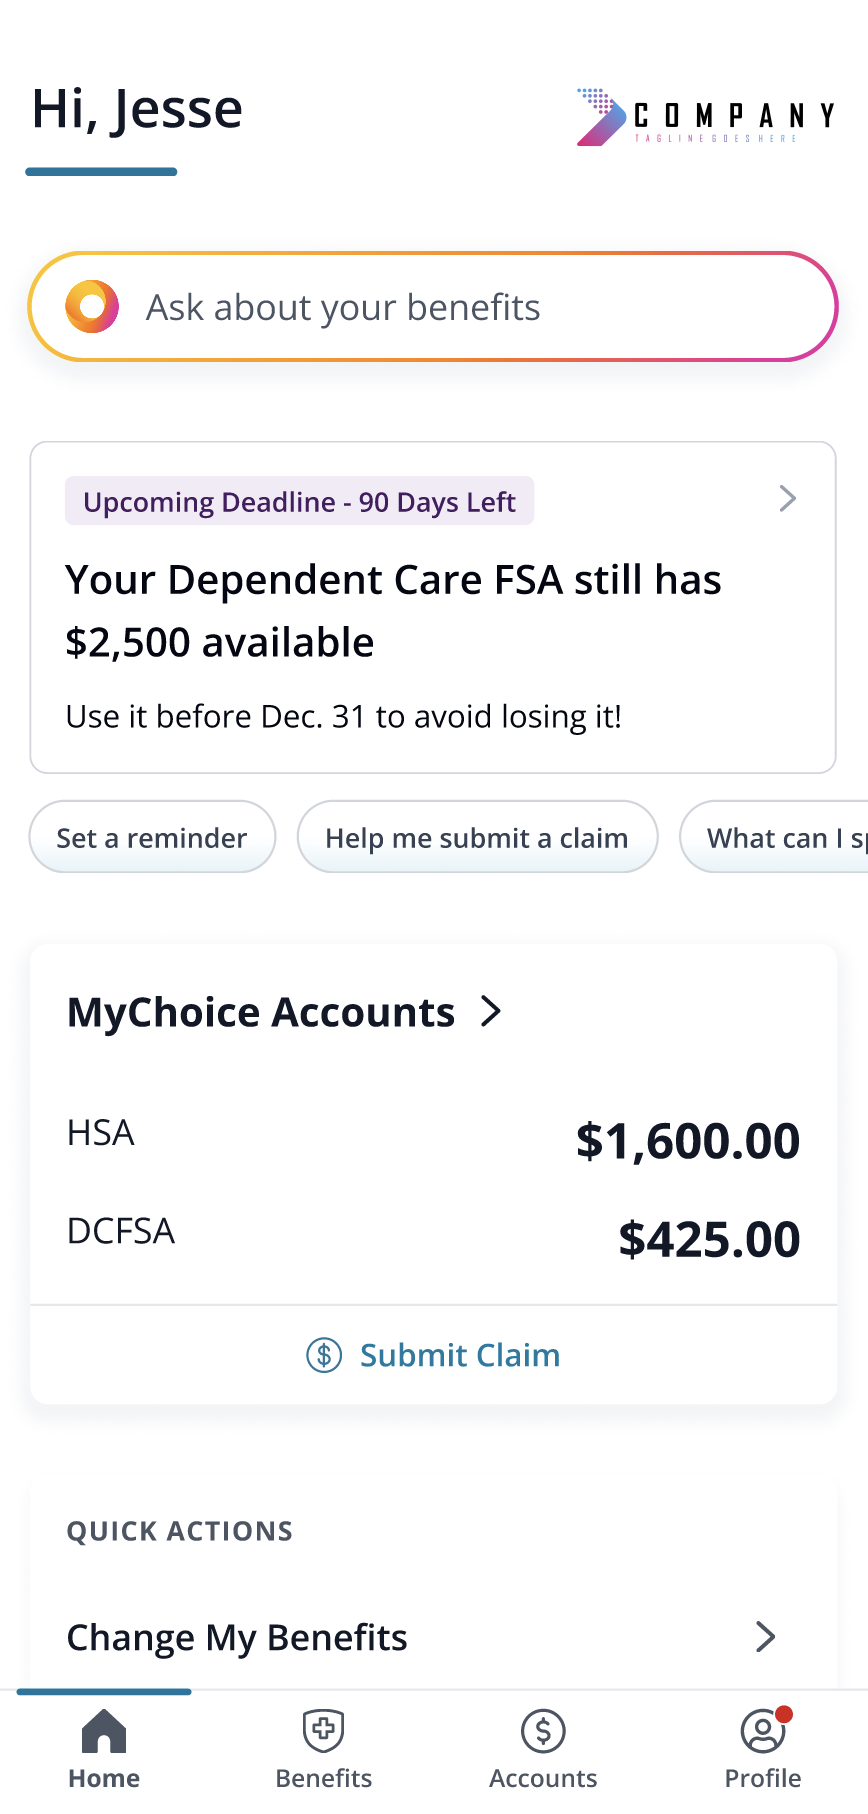Expand the Upcoming Deadline card chevron
The height and width of the screenshot is (1814, 868).
[788, 498]
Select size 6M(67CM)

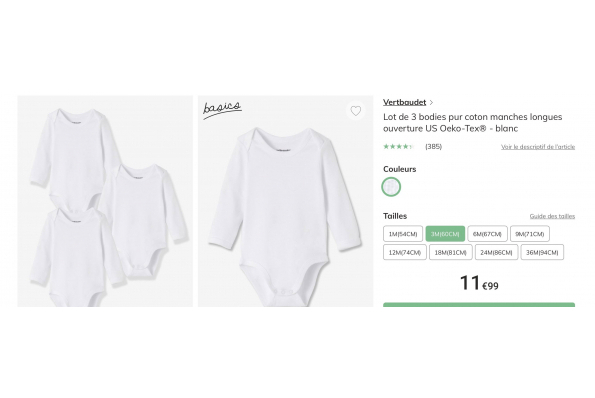[x=487, y=234]
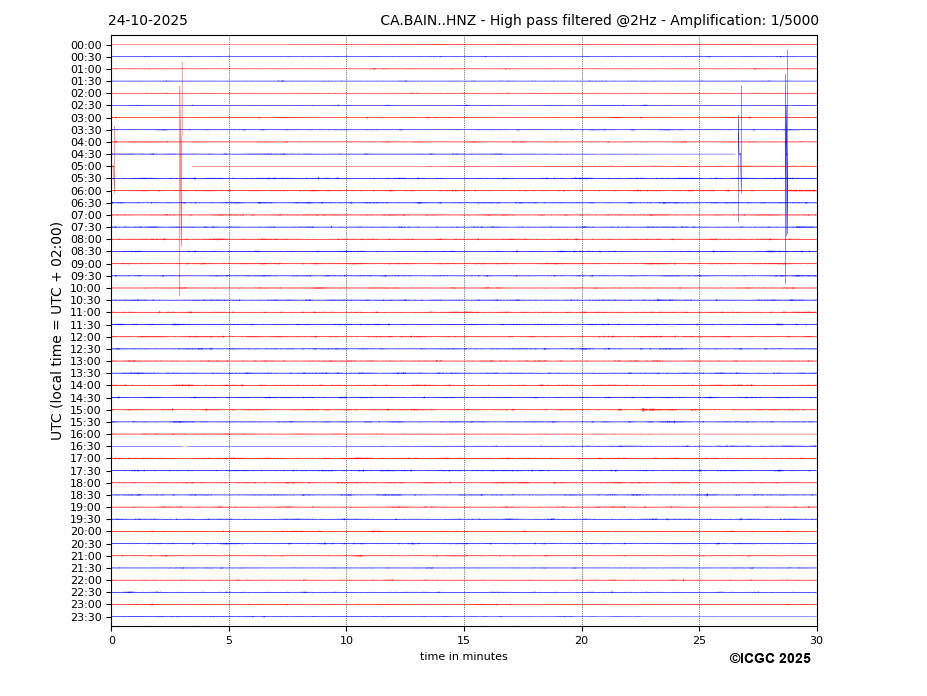Screen dimensions: 927x696
Task: Click the 18:30 time label
Action: click(x=86, y=495)
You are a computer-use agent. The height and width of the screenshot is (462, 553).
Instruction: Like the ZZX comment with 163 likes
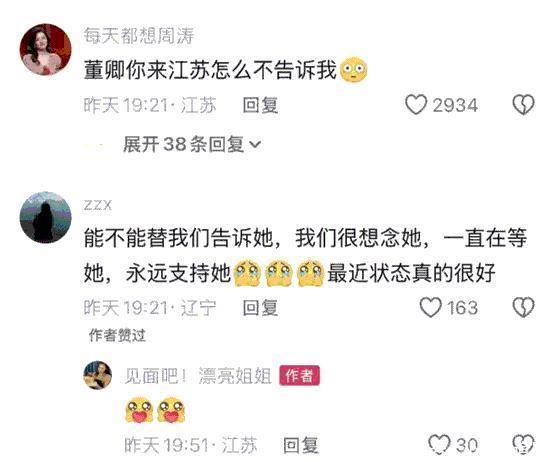pos(430,307)
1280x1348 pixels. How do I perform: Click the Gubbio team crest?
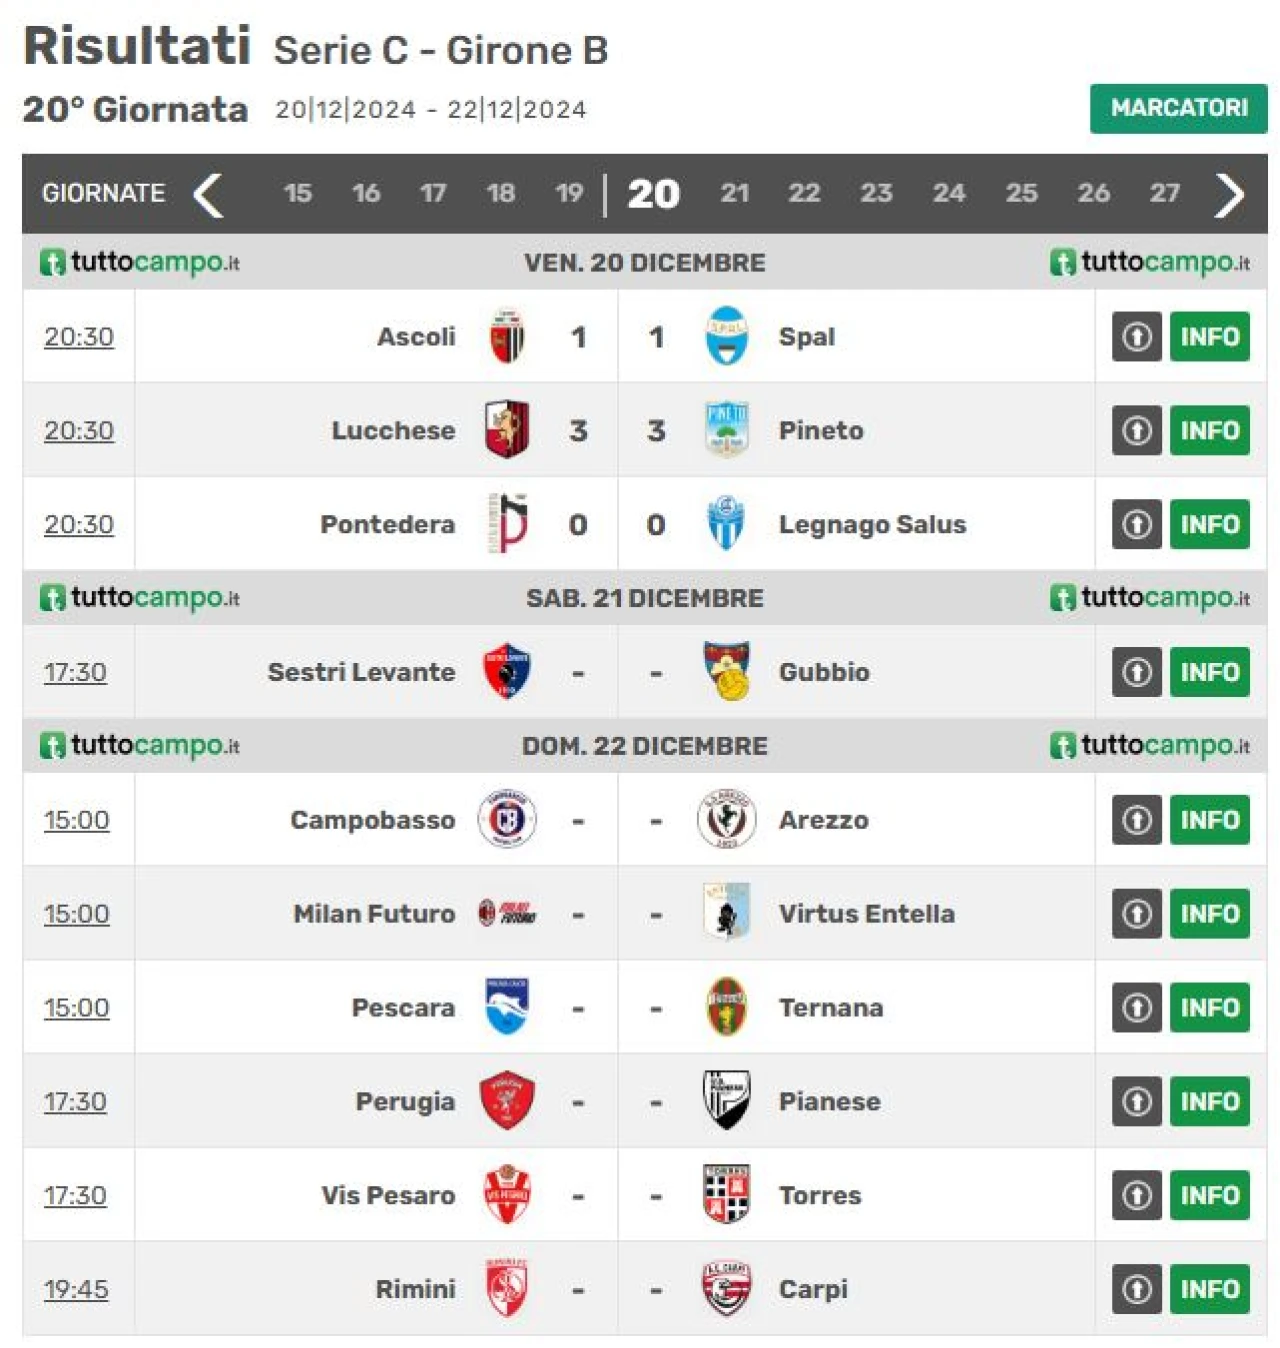coord(727,672)
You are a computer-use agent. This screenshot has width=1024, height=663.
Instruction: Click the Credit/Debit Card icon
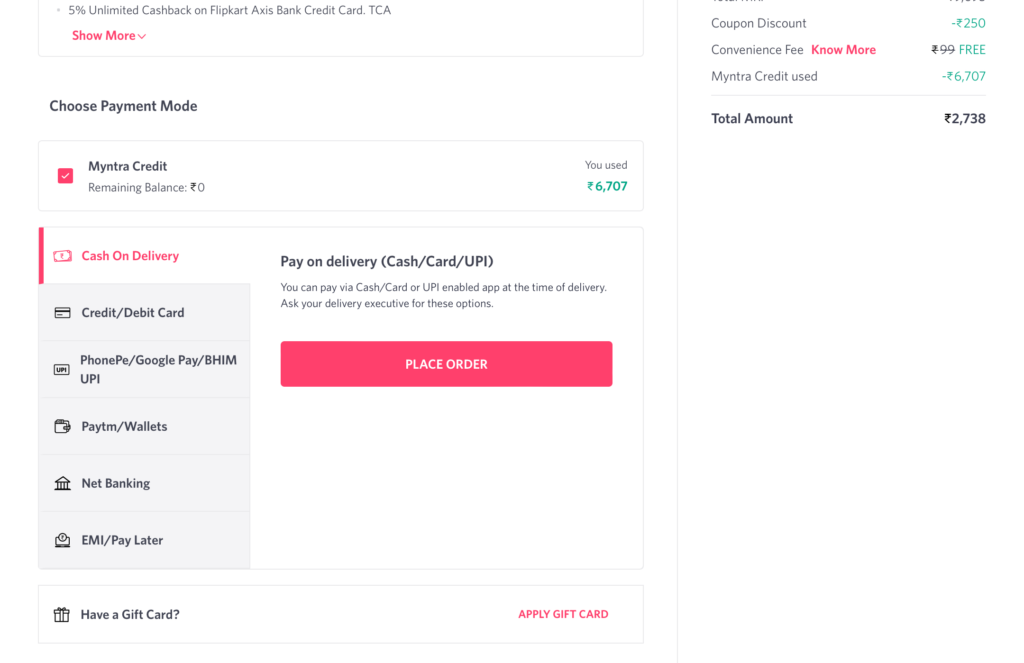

**********

From the line containing "Select size 6M(67CM)" to the last line of the entries, output every line exactly as written, but leave out the pictures.

Select size 6M(67CM)

[x=487, y=234]
Screen dimensions: 927x696
Task: Click the 18:30 time label
Action: click(x=86, y=495)
You are a computer-use agent. The height and width of the screenshot is (462, 553).
Instruction: Like the ZZX comment with 163 likes
pos(430,307)
1280x1348 pixels. How do I perform: Click the Gubbio team crest?
coord(727,672)
You are a computer-use agent. This screenshot has width=1024, height=663.
Instruction: Click the Credit/Debit Card icon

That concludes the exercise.